| Instructions for the task |
Every line of the data below should be printed exactly. Nothing may be dropped.

====== Task inputs ======

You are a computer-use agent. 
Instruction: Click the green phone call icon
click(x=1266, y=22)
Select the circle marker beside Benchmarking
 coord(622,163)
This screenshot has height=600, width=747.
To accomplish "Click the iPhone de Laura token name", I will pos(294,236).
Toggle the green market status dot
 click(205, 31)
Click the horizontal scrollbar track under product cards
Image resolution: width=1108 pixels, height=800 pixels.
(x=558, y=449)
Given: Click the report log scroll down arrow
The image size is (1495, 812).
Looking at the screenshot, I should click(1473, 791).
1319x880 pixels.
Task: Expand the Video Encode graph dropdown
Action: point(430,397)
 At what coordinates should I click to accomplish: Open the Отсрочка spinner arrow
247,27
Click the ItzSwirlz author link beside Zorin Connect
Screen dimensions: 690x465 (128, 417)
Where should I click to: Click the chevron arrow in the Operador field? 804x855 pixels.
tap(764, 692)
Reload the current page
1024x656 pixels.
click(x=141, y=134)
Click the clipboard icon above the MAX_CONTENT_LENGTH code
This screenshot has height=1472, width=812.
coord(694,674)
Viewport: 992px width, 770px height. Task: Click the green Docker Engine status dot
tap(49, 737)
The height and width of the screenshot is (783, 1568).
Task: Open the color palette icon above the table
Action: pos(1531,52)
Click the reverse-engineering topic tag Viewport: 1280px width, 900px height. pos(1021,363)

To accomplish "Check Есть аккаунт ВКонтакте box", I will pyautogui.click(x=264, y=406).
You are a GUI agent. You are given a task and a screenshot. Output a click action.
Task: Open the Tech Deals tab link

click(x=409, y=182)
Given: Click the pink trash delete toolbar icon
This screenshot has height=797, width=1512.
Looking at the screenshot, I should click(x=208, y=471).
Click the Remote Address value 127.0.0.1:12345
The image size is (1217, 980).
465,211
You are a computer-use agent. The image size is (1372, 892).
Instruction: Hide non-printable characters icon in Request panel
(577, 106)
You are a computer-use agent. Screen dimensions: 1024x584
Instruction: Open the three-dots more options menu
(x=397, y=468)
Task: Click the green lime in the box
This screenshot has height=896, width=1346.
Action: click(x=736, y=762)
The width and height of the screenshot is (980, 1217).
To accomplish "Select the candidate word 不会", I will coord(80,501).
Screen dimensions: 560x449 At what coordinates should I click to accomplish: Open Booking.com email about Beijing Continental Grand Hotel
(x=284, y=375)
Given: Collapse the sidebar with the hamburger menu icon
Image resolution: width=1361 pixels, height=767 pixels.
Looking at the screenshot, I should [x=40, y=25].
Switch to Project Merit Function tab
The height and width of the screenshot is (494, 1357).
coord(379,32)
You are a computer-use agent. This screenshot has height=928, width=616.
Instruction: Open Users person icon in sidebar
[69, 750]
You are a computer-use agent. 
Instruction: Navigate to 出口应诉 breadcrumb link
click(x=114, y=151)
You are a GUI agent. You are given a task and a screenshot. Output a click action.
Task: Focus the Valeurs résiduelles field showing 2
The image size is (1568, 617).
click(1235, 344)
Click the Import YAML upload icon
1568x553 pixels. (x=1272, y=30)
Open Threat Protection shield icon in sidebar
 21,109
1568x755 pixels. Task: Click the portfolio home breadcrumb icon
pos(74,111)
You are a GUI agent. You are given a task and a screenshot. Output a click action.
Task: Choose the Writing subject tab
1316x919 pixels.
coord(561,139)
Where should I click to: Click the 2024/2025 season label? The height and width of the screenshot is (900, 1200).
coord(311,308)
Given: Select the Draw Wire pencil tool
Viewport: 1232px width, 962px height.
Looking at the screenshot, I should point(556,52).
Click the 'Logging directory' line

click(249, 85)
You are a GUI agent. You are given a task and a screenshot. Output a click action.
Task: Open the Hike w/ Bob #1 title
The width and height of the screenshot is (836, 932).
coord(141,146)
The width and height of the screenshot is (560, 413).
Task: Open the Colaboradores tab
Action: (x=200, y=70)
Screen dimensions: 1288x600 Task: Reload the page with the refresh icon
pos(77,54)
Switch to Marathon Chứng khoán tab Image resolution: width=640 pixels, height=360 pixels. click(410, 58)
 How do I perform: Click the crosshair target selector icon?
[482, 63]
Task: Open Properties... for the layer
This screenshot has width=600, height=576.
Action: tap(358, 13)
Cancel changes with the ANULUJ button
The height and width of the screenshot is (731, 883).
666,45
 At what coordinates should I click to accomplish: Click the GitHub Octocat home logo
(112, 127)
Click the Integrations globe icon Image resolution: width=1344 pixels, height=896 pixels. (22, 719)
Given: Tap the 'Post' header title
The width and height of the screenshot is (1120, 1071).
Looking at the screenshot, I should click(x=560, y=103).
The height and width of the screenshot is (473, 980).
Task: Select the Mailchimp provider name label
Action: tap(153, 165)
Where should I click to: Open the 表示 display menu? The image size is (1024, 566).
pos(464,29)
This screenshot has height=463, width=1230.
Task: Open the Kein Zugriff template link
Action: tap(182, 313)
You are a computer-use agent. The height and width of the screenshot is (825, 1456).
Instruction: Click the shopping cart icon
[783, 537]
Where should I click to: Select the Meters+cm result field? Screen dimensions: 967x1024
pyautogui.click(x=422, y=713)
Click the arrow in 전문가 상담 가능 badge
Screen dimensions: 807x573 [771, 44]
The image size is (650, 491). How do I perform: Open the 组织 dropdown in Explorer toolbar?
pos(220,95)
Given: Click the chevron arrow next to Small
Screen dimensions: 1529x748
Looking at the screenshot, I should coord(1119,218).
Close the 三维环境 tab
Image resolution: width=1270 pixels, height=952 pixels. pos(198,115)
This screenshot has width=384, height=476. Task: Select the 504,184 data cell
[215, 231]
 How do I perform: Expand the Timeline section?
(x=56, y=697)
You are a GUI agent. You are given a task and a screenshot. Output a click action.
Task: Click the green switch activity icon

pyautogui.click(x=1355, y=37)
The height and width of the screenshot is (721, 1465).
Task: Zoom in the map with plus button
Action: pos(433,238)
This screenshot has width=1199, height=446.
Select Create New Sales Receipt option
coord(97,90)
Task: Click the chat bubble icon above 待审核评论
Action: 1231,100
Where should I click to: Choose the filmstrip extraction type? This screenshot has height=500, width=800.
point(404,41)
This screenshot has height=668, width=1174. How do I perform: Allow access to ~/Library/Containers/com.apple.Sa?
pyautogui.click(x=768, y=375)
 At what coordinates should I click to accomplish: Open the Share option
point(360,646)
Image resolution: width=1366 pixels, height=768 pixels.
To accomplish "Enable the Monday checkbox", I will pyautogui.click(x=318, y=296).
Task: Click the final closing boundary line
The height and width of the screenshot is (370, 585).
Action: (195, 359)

======

| Output of the task |
You are a computer-use agent. 
Instruction: Click the green phone call icon
click(x=1266, y=22)
Select the circle marker beside Benchmarking
 coord(622,163)
This screenshot has height=600, width=747.
To accomplish "Click the iPhone de Laura token name", I will pos(294,236).
Toggle the green market status dot
 click(205, 31)
Click the horizontal scrollbar track under product cards
Image resolution: width=1108 pixels, height=800 pixels.
(x=558, y=449)
Given: Click the report log scroll down arrow
The image size is (1495, 812).
Looking at the screenshot, I should click(1473, 791).
1319x880 pixels.
Task: Expand the Video Encode graph dropdown
Action: point(430,397)
 At what coordinates should I click to accomplish: Open the Отсрочка spinner arrow
247,27
Click the ItzSwirlz author link beside Zorin Connect
Screen dimensions: 690x465 (128, 417)
Where should I click to: Click the chevron arrow in the Operador field? 804x855 pixels.
tap(764, 692)
Reload the current page
1024x656 pixels.
click(x=141, y=134)
Click the clipboard icon above the MAX_CONTENT_LENGTH code
This screenshot has height=1472, width=812.
coord(694,674)
Viewport: 992px width, 770px height. Task: Click the green Docker Engine status dot
tap(49, 737)
The height and width of the screenshot is (783, 1568).
Task: Open the color palette icon above the table
Action: pos(1531,52)
Click the reverse-engineering topic tag Viewport: 1280px width, 900px height. pos(1021,363)

To accomplish "Check Есть аккаунт ВКонтакте box", I will pyautogui.click(x=264, y=406).
You are a GUI agent. You are given a task and a screenshot. Output a click action.
Task: Open the Tech Deals tab link

click(x=409, y=182)
Given: Click the pink trash delete toolbar icon
This screenshot has height=797, width=1512.
Looking at the screenshot, I should click(x=208, y=471).
Click the Remote Address value 127.0.0.1:12345
The image size is (1217, 980).
465,211
You are a computer-use agent. The image size is (1372, 892).
Instruction: Hide non-printable characters icon in Request panel
(577, 106)
You are a computer-use agent. Screen dimensions: 1024x584
Instruction: Open the three-dots more options menu
(x=397, y=468)
Task: Click the green lime in the box
This screenshot has height=896, width=1346.
Action: click(x=736, y=762)
The width and height of the screenshot is (980, 1217).
To accomplish "Select the candidate word 不会", I will coord(80,501).
Screen dimensions: 560x449 At what coordinates should I click to accomplish: Open Booking.com email about Beijing Continental Grand Hotel
(x=284, y=375)
Given: Collapse the sidebar with the hamburger menu icon
Image resolution: width=1361 pixels, height=767 pixels.
Looking at the screenshot, I should [x=40, y=25].
Switch to Project Merit Function tab
The height and width of the screenshot is (494, 1357).
coord(379,32)
You are a computer-use agent. This screenshot has height=928, width=616.
Instruction: Open Users person icon in sidebar
[69, 750]
You are a computer-use agent. 
Instruction: Navigate to 出口应诉 breadcrumb link
click(x=114, y=151)
You are a GUI agent. You are given a task and a screenshot. Output a click action.
Task: Focus the Valeurs résiduelles field showing 2
The image size is (1568, 617).
click(1235, 344)
Click the Import YAML upload icon
1568x553 pixels. (x=1272, y=30)
Open Threat Protection shield icon in sidebar
 21,109
1568x755 pixels. Task: Click the portfolio home breadcrumb icon
pos(74,111)
You are a GUI agent. You are given a task and a screenshot. Output a click action.
Task: Choose the Writing subject tab
1316x919 pixels.
coord(561,139)
Where should I click to: Click the 2024/2025 season label? The height and width of the screenshot is (900, 1200).
coord(311,308)
Given: Select the Draw Wire pencil tool
Viewport: 1232px width, 962px height.
Looking at the screenshot, I should point(556,52).
Click the 'Logging directory' line

click(249, 85)
You are a GUI agent. You are given a task and a screenshot. Output a click action.
Task: Open the Hike w/ Bob #1 title
The width and height of the screenshot is (836, 932).
coord(141,146)
The width and height of the screenshot is (560, 413).
Task: Open the Colaboradores tab
Action: (x=200, y=70)
Screen dimensions: 1288x600 Task: Reload the page with the refresh icon
pos(77,54)
Switch to Marathon Chứng khoán tab Image resolution: width=640 pixels, height=360 pixels. click(410, 58)
 How do I perform: Click the crosshair target selector icon?
[482, 63]
Task: Open Properties... for the layer
This screenshot has width=600, height=576.
Action: tap(358, 13)
Cancel changes with the ANULUJ button
The height and width of the screenshot is (731, 883).
666,45
 At what coordinates should I click to accomplish: Click the GitHub Octocat home logo
(112, 127)
Click the Integrations globe icon Image resolution: width=1344 pixels, height=896 pixels. (22, 719)
Given: Tap the 'Post' header title
The width and height of the screenshot is (1120, 1071).
Looking at the screenshot, I should click(x=560, y=103).
The height and width of the screenshot is (473, 980).
Task: Select the Mailchimp provider name label
Action: tap(153, 165)
Where should I click to: Open the 表示 display menu? The image size is (1024, 566).
pos(464,29)
This screenshot has height=463, width=1230.
Task: Open the Kein Zugriff template link
Action: tap(182, 313)
You are a computer-use agent. The height and width of the screenshot is (825, 1456).
Instruction: Click the shopping cart icon
[783, 537]
Where should I click to: Select the Meters+cm result field? Screen dimensions: 967x1024
pyautogui.click(x=422, y=713)
Click the arrow in 전문가 상담 가능 badge
Screen dimensions: 807x573 [771, 44]
The image size is (650, 491). How do I perform: Open the 组织 dropdown in Explorer toolbar?
pos(220,95)
Given: Click the chevron arrow next to Small
Screen dimensions: 1529x748
Looking at the screenshot, I should coord(1119,218).
Close the 三维环境 tab
Image resolution: width=1270 pixels, height=952 pixels. pos(198,115)
This screenshot has width=384, height=476. Task: Select the 504,184 data cell
[215, 231]
 How do I perform: Expand the Timeline section?
(x=56, y=697)
You are a GUI agent. You are given a task and a screenshot. Output a click action.
Task: Click the green switch activity icon

pyautogui.click(x=1355, y=37)
The height and width of the screenshot is (721, 1465).
Task: Zoom in the map with plus button
Action: pos(433,238)
This screenshot has width=1199, height=446.
Select Create New Sales Receipt option
coord(97,90)
Task: Click the chat bubble icon above 待审核评论
Action: 1231,100
Where should I click to: Choose the filmstrip extraction type? This screenshot has height=500, width=800.
point(404,41)
This screenshot has height=668, width=1174. How do I perform: Allow access to ~/Library/Containers/com.apple.Sa?
pyautogui.click(x=768, y=375)
 At what coordinates should I click to accomplish: Open the Share option
point(360,646)
Image resolution: width=1366 pixels, height=768 pixels.
To accomplish "Enable the Monday checkbox", I will pyautogui.click(x=318, y=296).
Task: Click the final closing boundary line
The height and width of the screenshot is (370, 585).
Action: (195, 359)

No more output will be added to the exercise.